Make sure to plant the bamboo poles at least 1 feet deep into the soil if you live in a windy area, if the bamboo is planted too shallow, it might drop due to the weight of the crops or by a heavy wind, or by both. In the case you plant beans regularly, it might be a good idea to get an obelisk trellis.
Beans can also be attached to fences or arches, and other ornamental trellis styles such as this bean tower plant support.
Common Pest and Diseases
Click on this link to see the common pest and diseases beans suffer from
Harvesting Great Northern Beans
Great Northern beans will be ready to harvest around 60-75 days after they’ve been planted. Usually they are harvested as dry beans when the pods are shriveled and the seeds rattle. Or they can also be harvested as fresh beans when the pods turn into a bright yellow color.
Here are a couple ways to collect Great Northern Beans from their pods.
1- Pick the pods by hand when they are ready and then open them to get the seeds inside.
2- Place the pods into a bag and throw it against the floor multiple times. Most of the seeds will get out of the pods which saves a lot of time.

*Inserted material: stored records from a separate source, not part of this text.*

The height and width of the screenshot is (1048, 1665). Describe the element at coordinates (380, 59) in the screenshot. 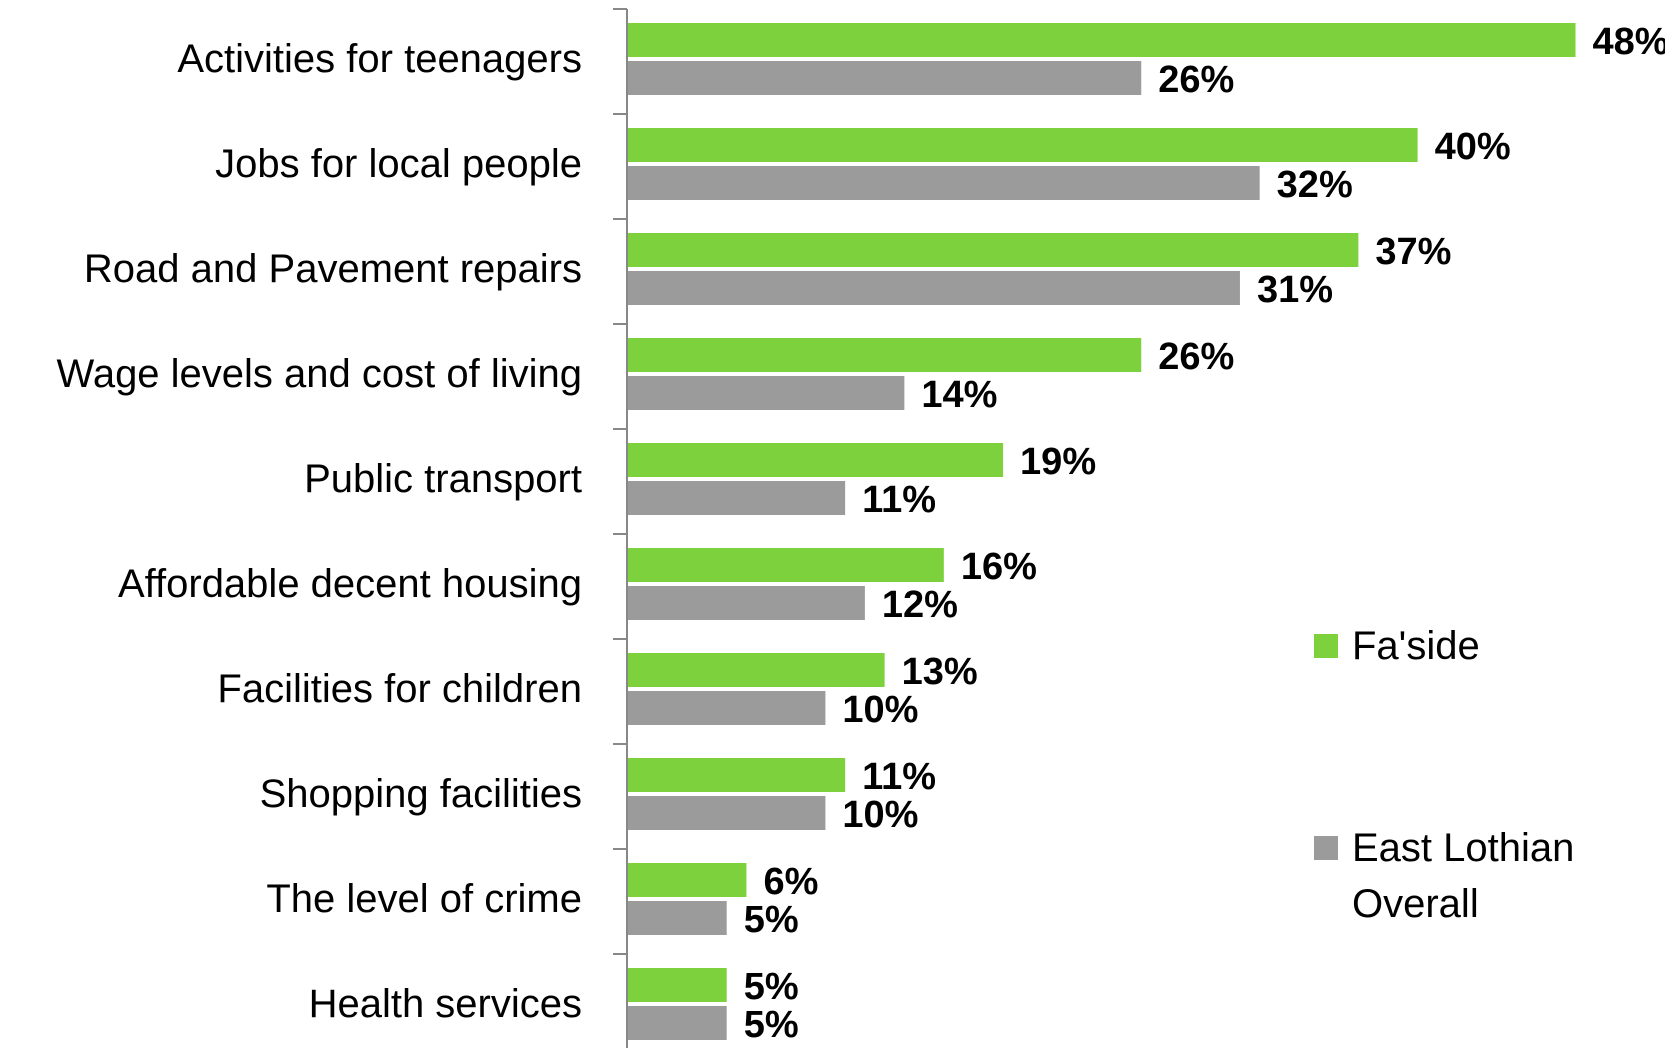

I see `category-label: Activities for teenagers` at that location.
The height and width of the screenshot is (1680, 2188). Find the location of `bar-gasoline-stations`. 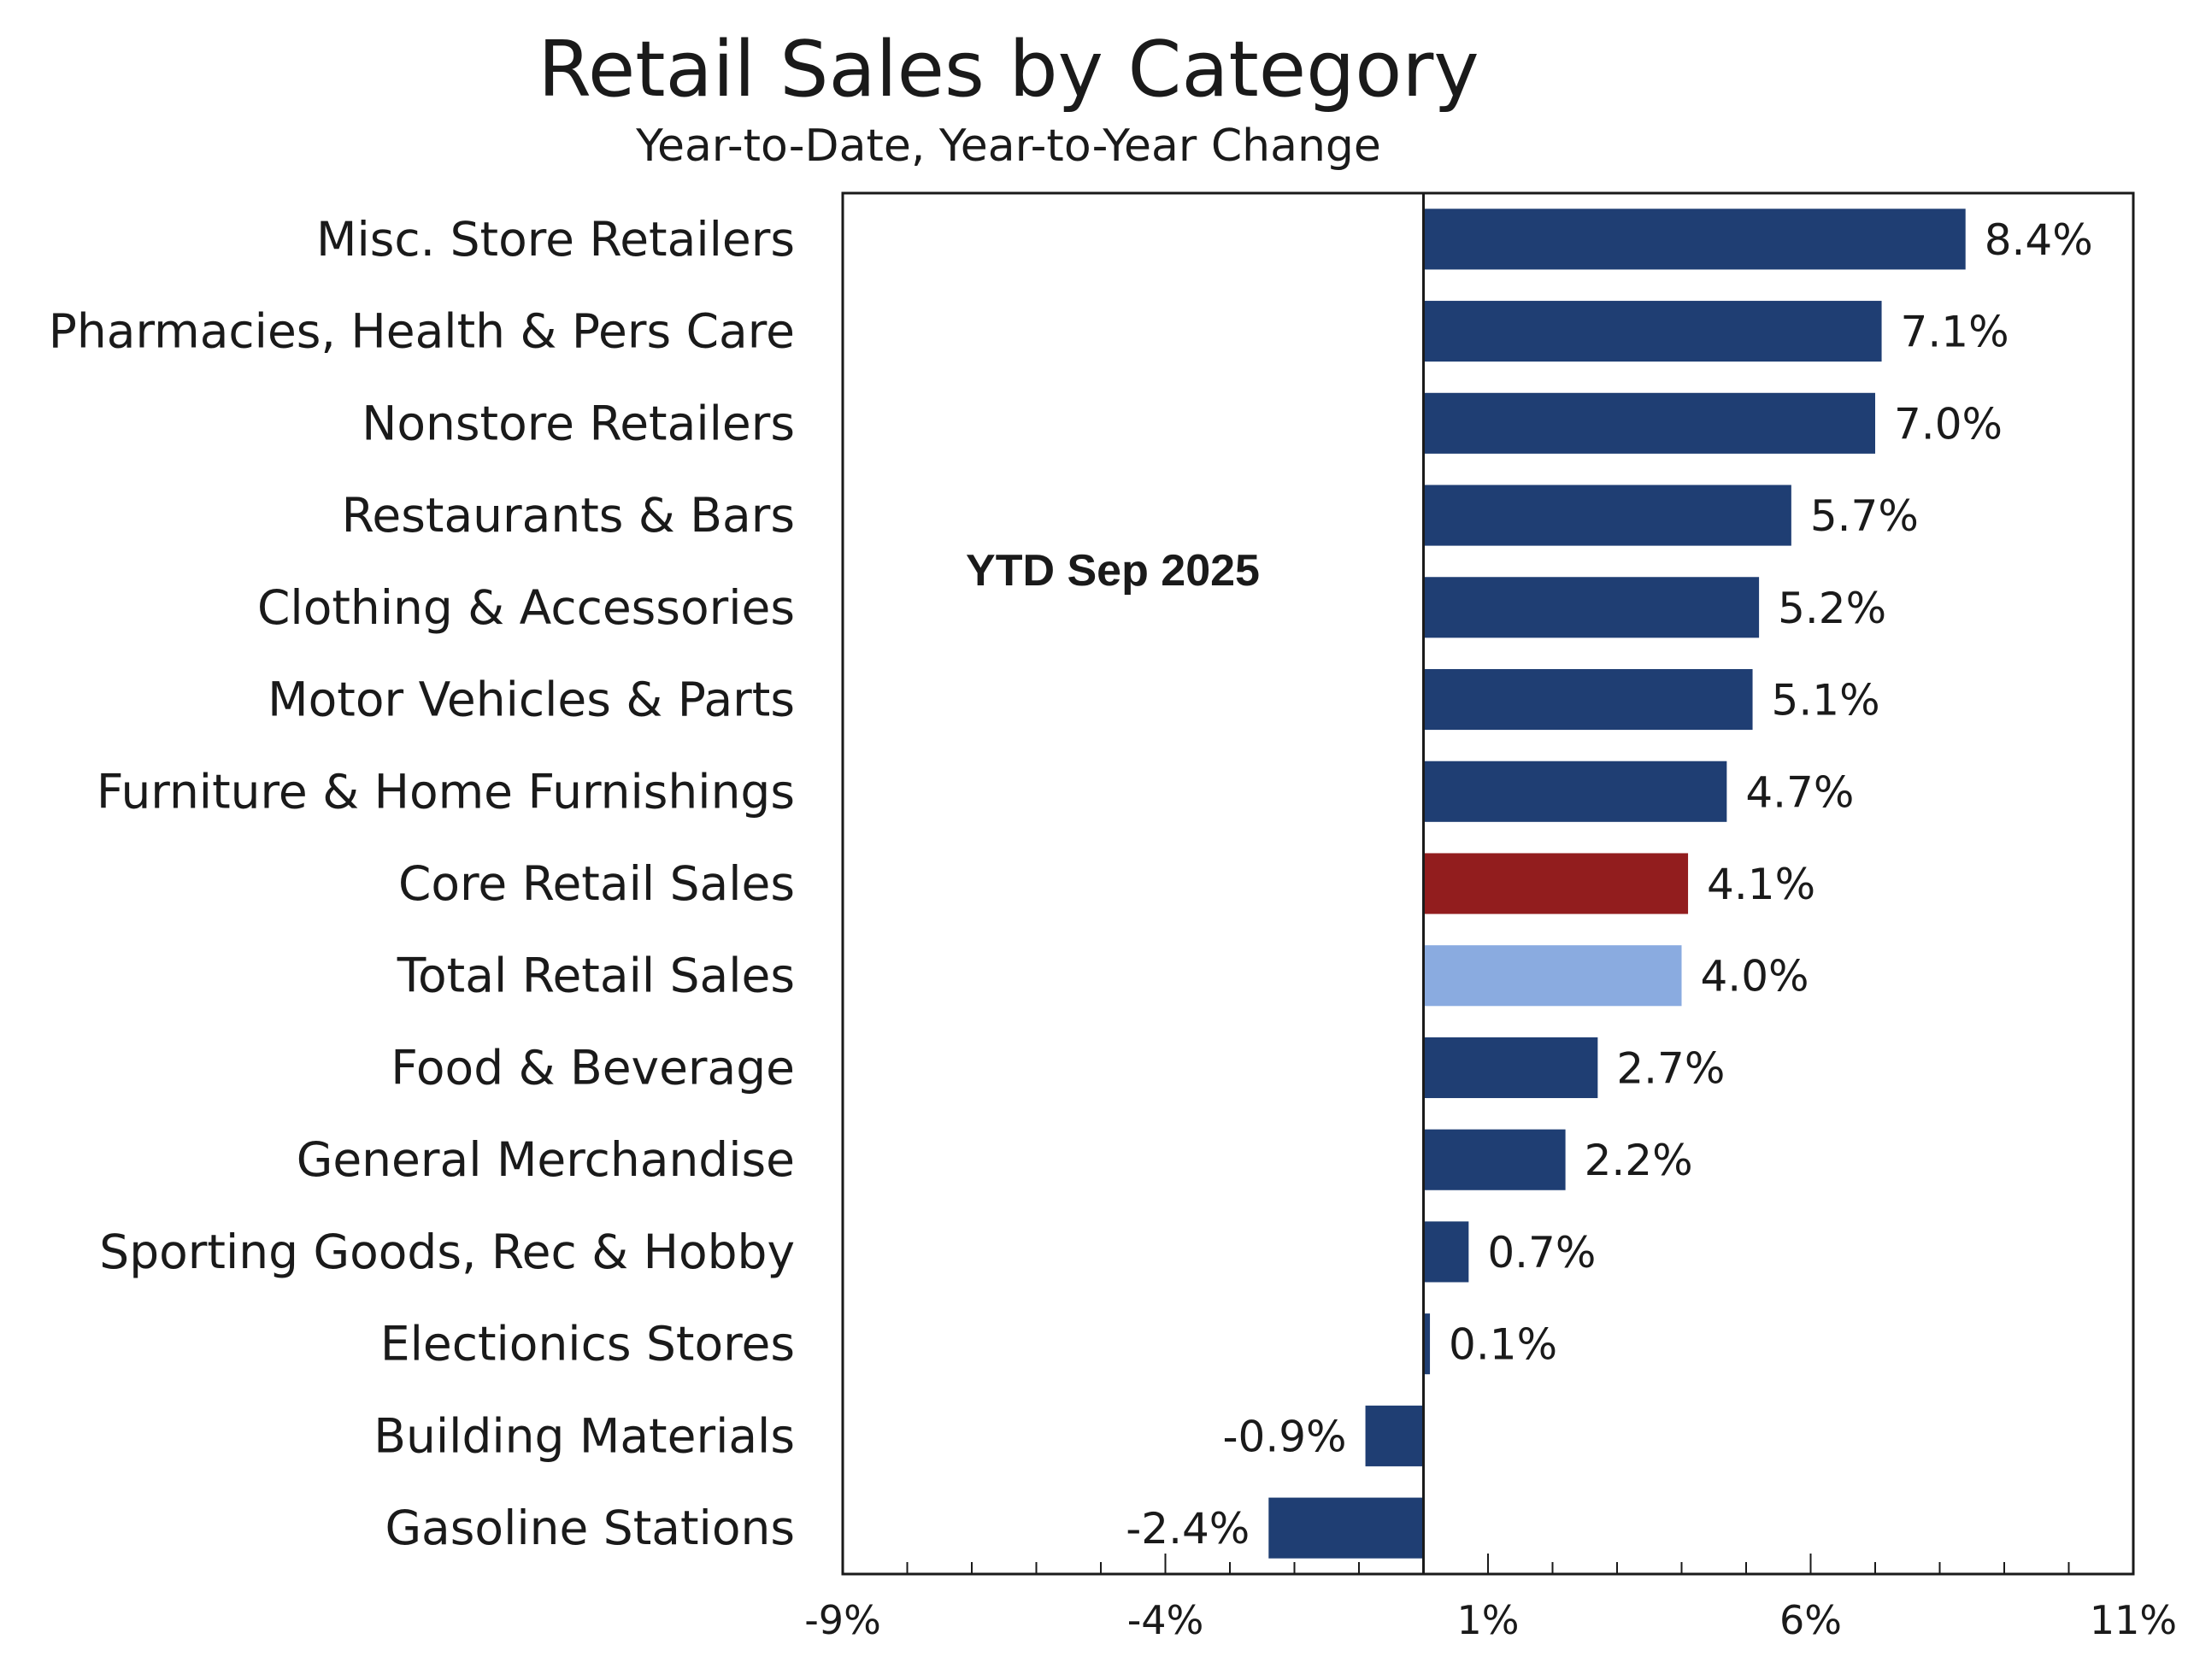

bar-gasoline-stations is located at coordinates (1346, 1528).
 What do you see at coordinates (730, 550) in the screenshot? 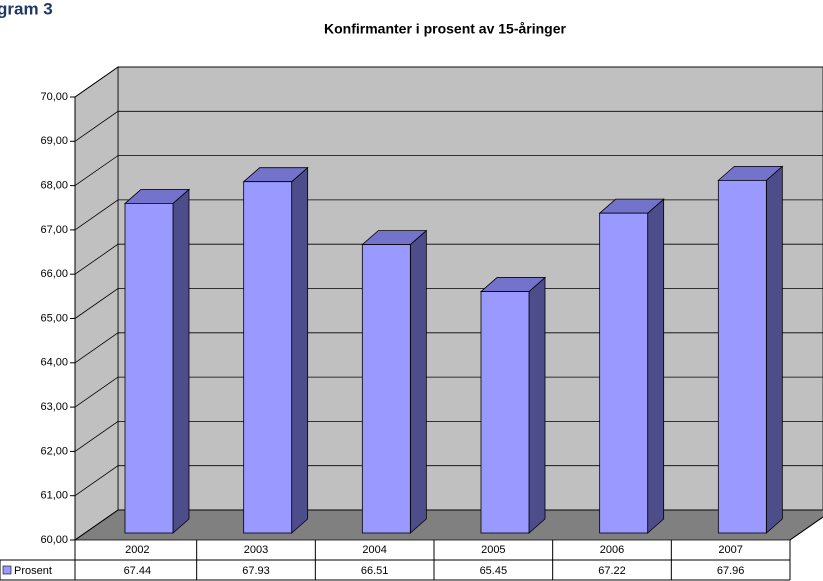
I see `x-tick-label: 2007` at bounding box center [730, 550].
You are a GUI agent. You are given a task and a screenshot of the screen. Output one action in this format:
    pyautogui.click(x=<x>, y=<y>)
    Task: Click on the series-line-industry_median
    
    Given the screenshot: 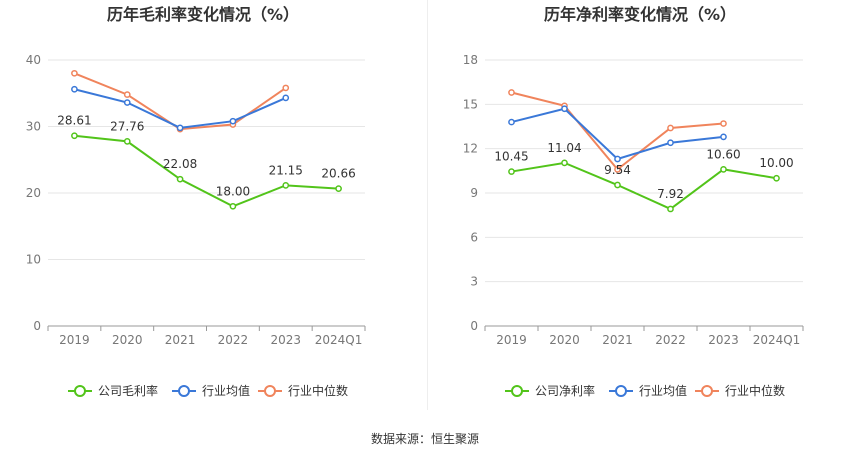 What is the action you would take?
    pyautogui.click(x=180, y=102)
    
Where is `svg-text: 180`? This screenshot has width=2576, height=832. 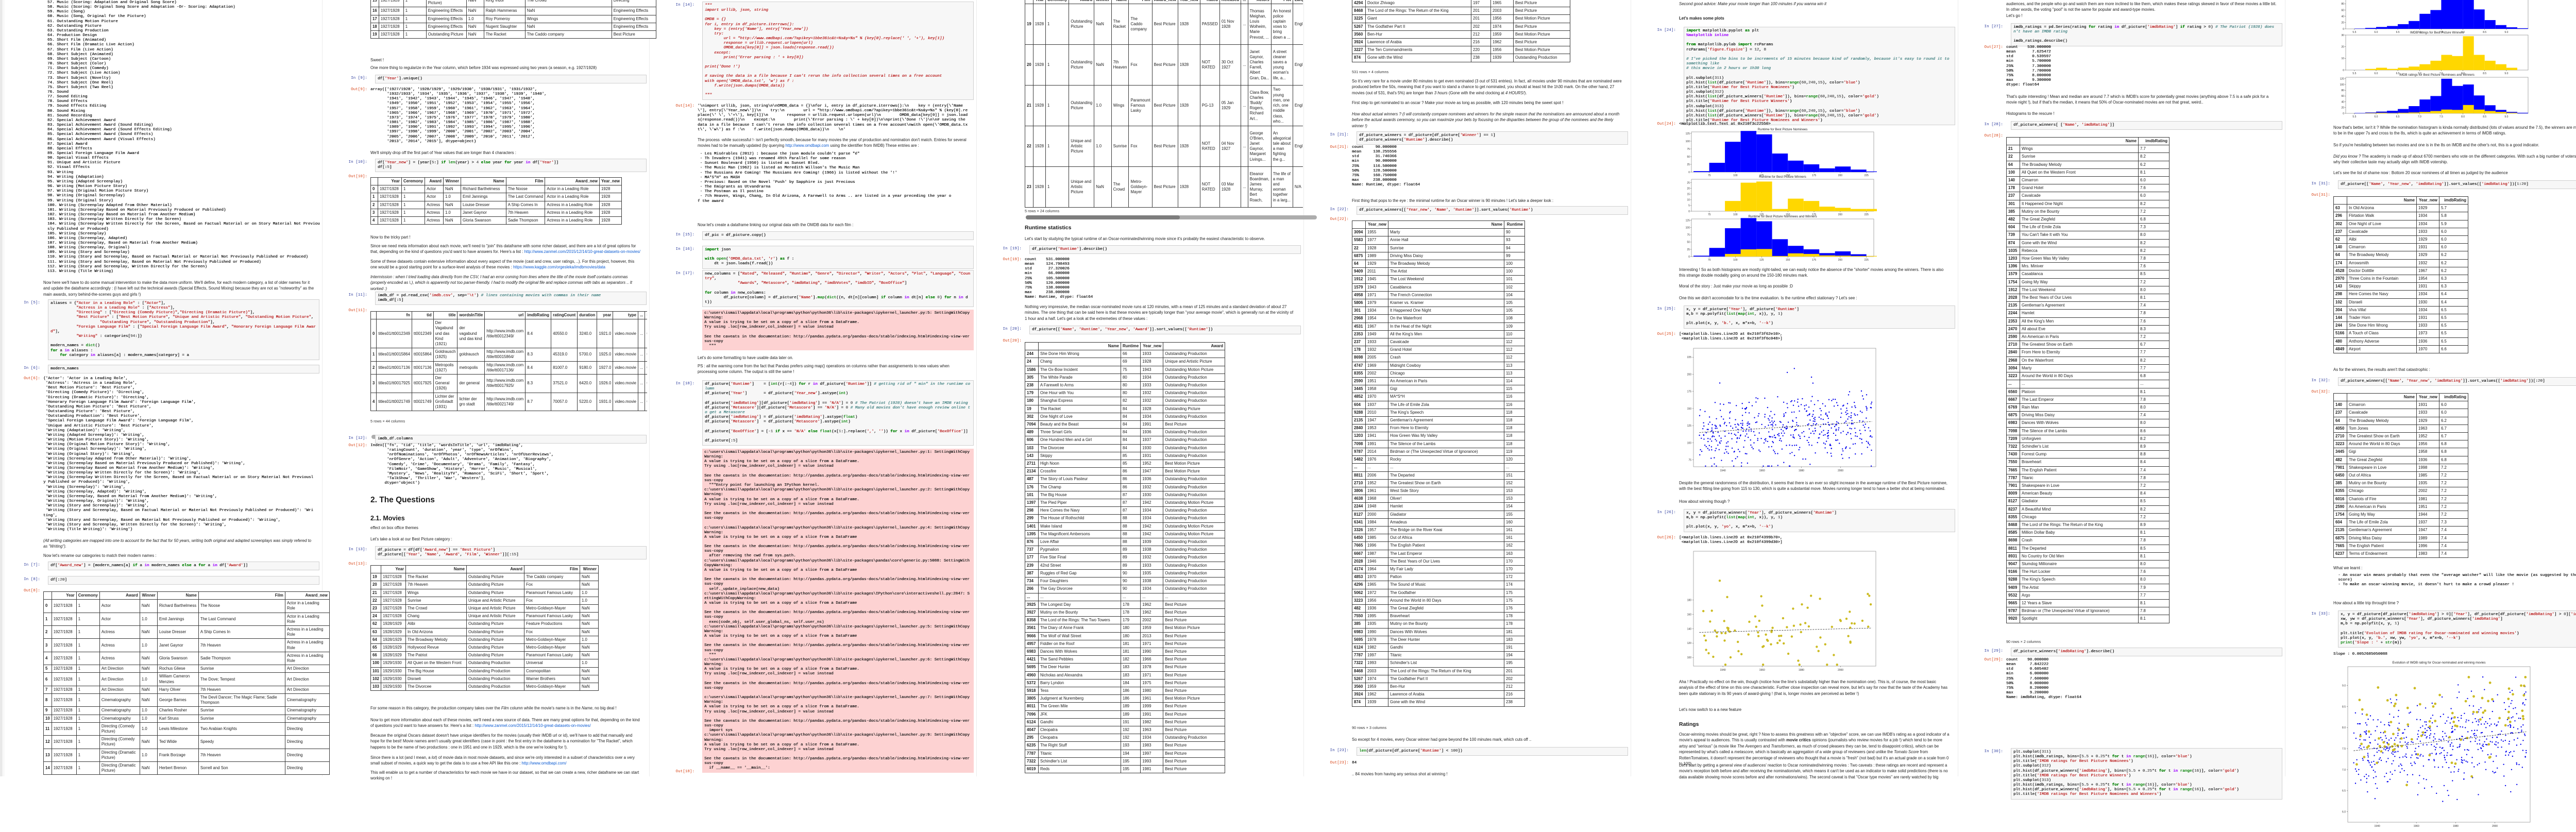
svg-text: 180 is located at coordinates (1690, 600).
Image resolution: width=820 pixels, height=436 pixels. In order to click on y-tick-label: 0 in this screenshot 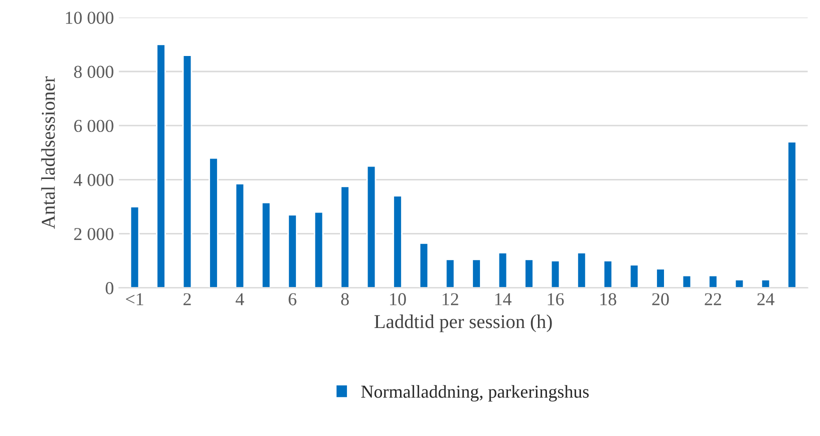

Despite this, using the second method will make some parts of the pods stay with the great northern beans so you will need to winnow your beans to “clean them”.
A cool way to winnow your beans is to place an empty basket in the floor and slowly pour the unwinnowed beans into it while they pass in front of a fan, doing this a couple of times will clean most part of the leftover pods.
Great Northern beans are popular in stews and soups, and can be used as a substitute for cannellini beans. Both of them have the same amount of calories and protein which are 130 calories and 8g of protein per half a cup of beans, but northern beans have a greater content of fiber (7g vs 5g).
Texture wise, Great northern beans have a lighter texture and a milder flavor.
And that’s it! I hope this guide on growing great northern beans was useful for you. I’ll be wishing you a great season gardener!